**WORK ORDER:**
Drop the pictures; give again exactly the lines from the one holding "500x530 pixels. How" through the end of the data.

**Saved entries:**
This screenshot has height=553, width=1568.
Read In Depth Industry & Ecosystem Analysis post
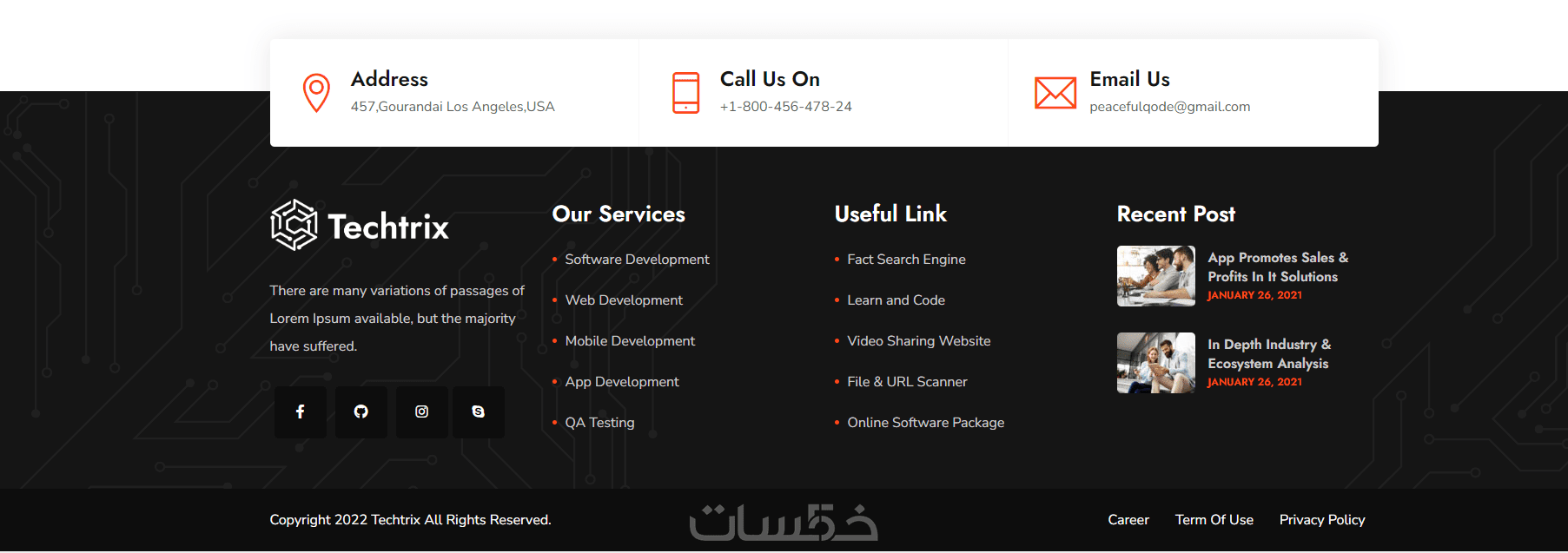pos(1269,354)
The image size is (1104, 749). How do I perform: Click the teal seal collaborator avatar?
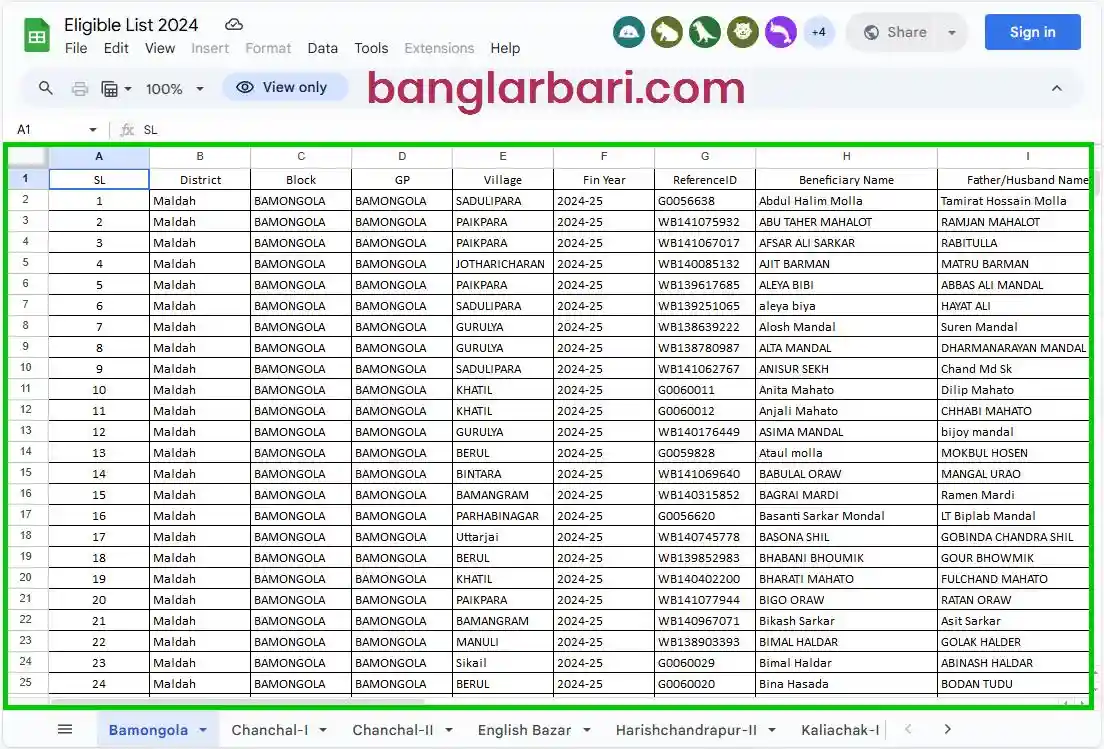(629, 32)
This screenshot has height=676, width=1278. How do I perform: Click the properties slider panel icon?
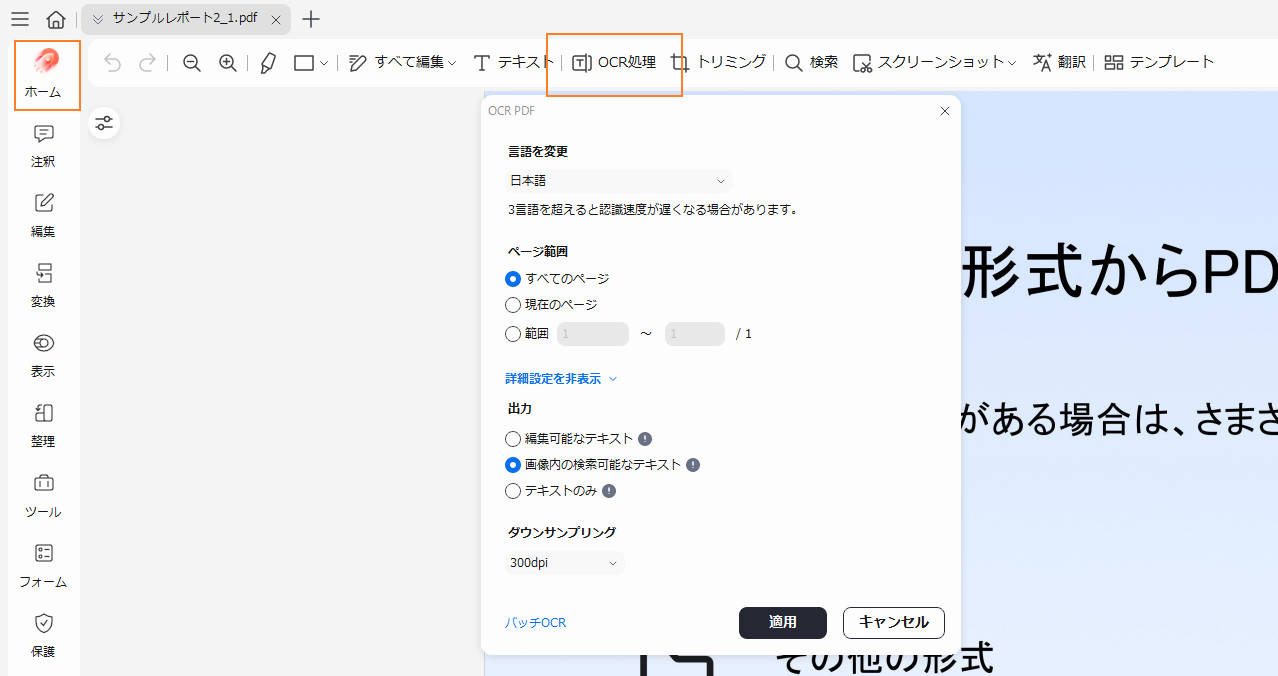coord(104,123)
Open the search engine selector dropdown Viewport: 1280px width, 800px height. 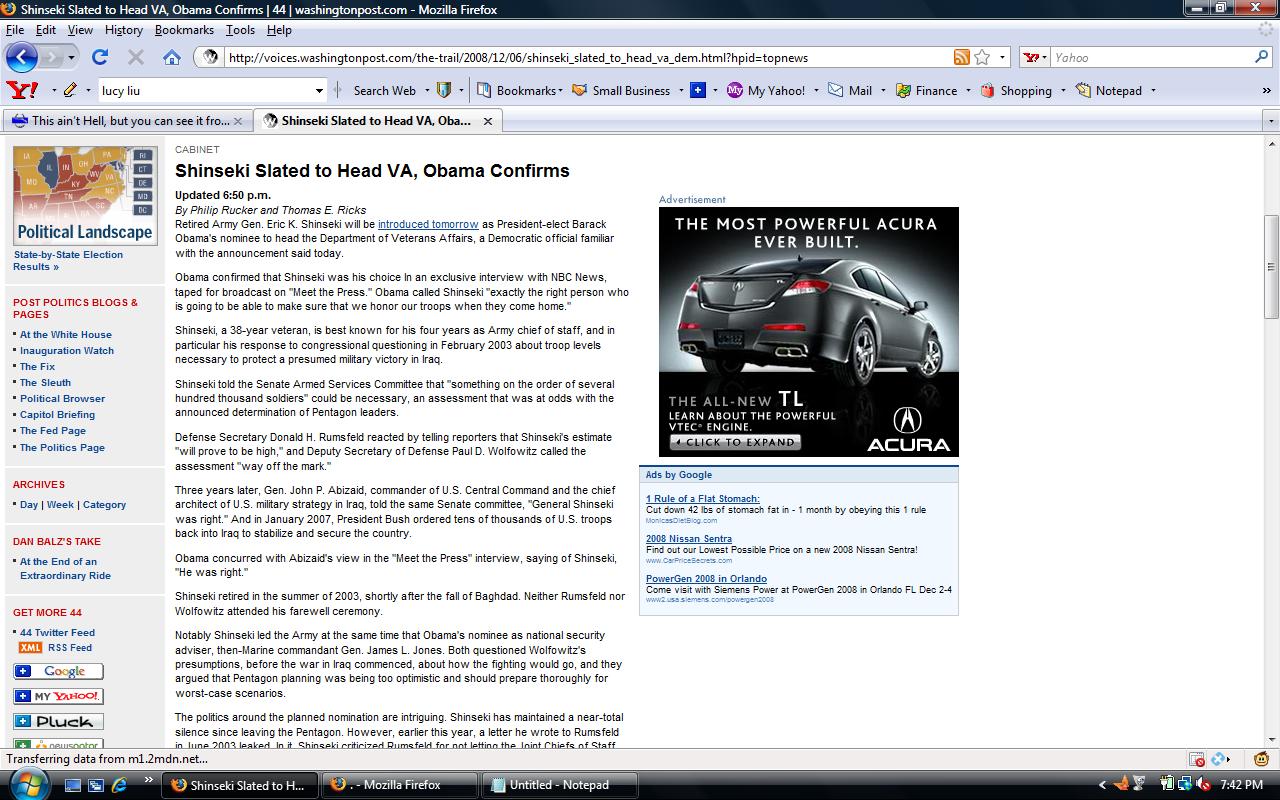coord(1036,57)

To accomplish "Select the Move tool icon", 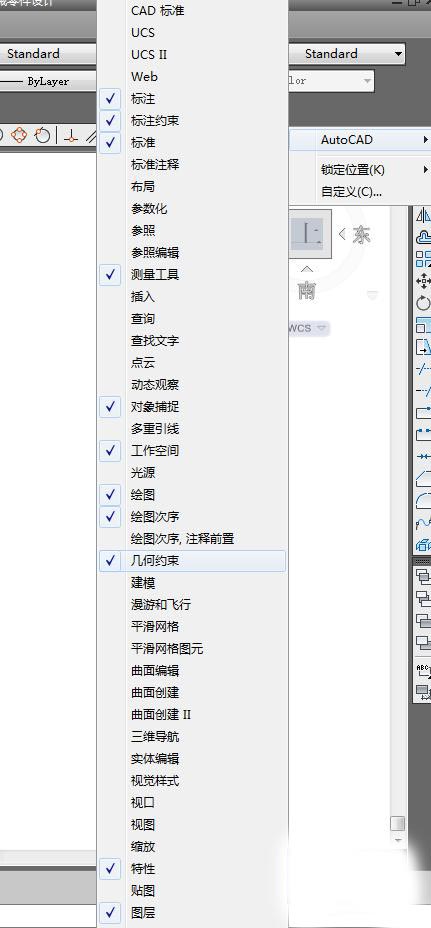I will [x=424, y=281].
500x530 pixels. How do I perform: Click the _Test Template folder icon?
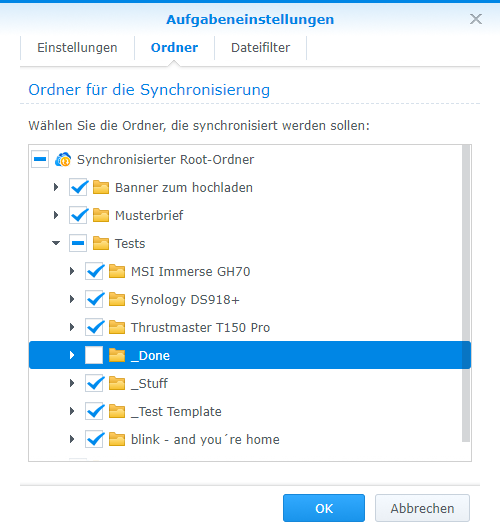117,411
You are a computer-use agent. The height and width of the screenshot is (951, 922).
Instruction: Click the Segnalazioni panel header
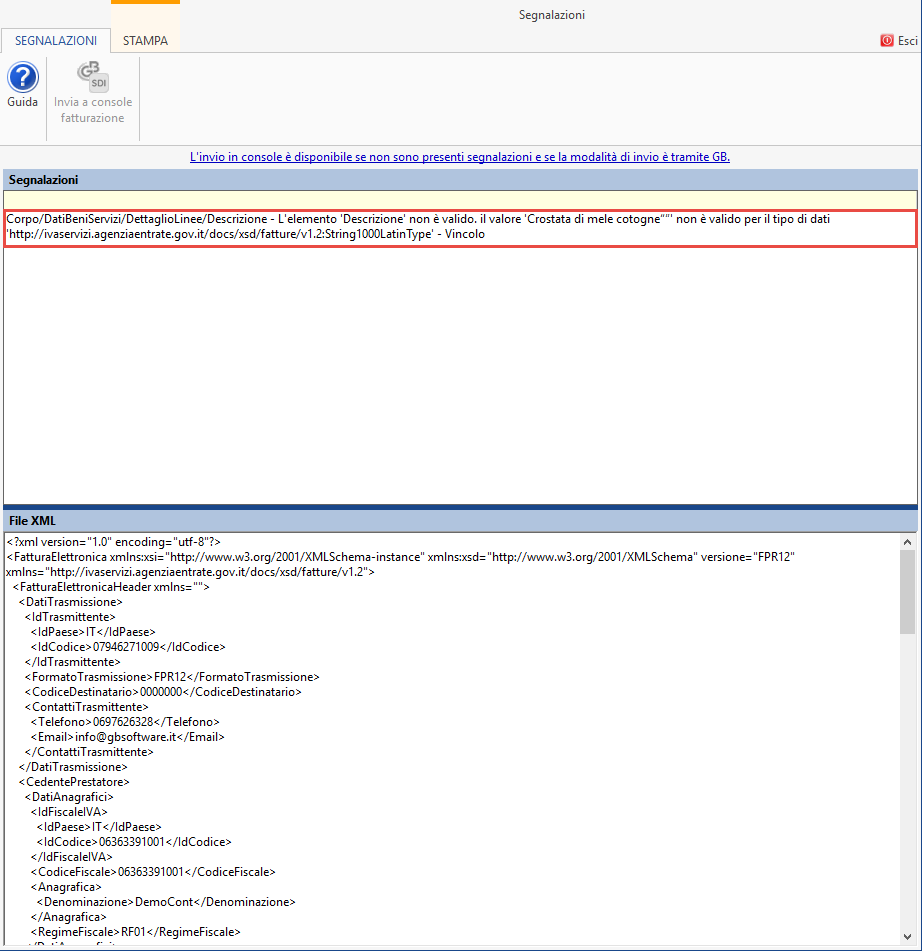(460, 180)
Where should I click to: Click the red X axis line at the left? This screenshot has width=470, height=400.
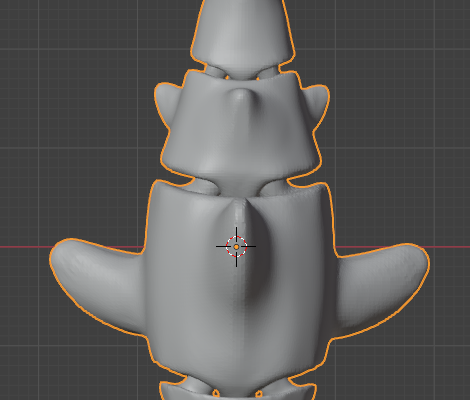pos(27,247)
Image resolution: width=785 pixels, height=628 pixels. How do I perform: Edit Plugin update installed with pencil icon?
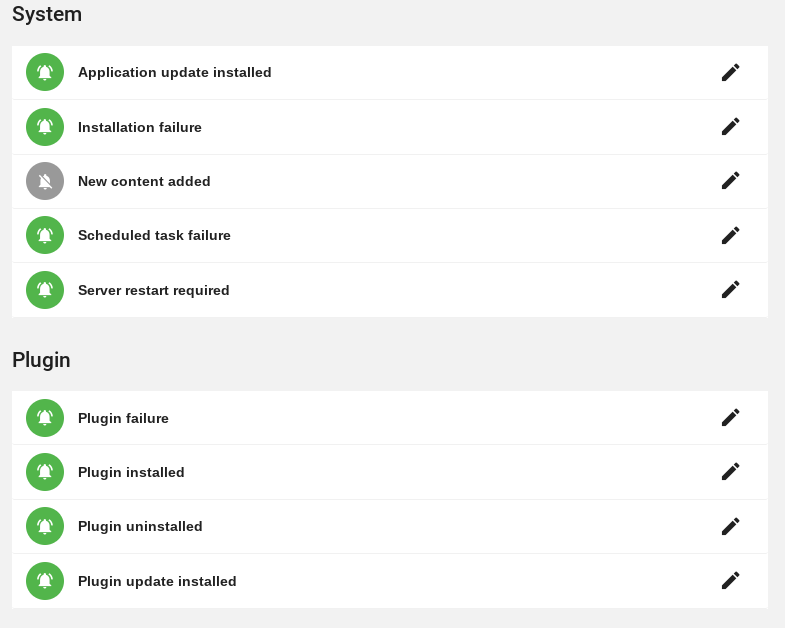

**RESPONSE TO THE TASK:**
500x530 pixels. How do I perform: Click the _Test Template folder icon?
117,411
You are a computer-use agent. The height and width of the screenshot is (951, 922).
Instruction: Click the Segnalazioni panel header
(460, 180)
Where should I click to: Click the red X axis line at the left? This screenshot has width=470, height=400.
pos(27,247)
Image resolution: width=785 pixels, height=628 pixels. How do I perform: Edit Plugin update installed with pencil icon?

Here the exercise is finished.